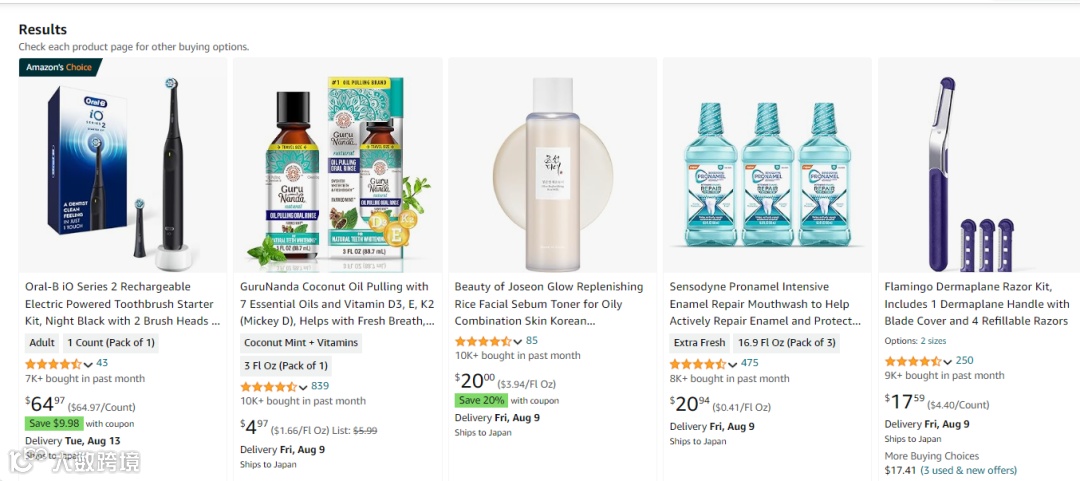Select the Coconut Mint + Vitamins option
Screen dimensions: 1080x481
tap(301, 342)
--
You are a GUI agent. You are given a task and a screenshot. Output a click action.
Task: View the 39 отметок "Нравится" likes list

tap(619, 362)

Given exercise — Please rewrite the lines of the records starting at the line that contains "Select the Coconut Mint + Vitamins option" and ending at the line that contains "tap(301, 342)" as a JSON list of strings, one string per line, with blank lines and pictures left out.

Expected output —
[
  "Select the Coconut Mint + Vitamins option",
  "Screen dimensions: 1080x481",
  "tap(301, 342)"
]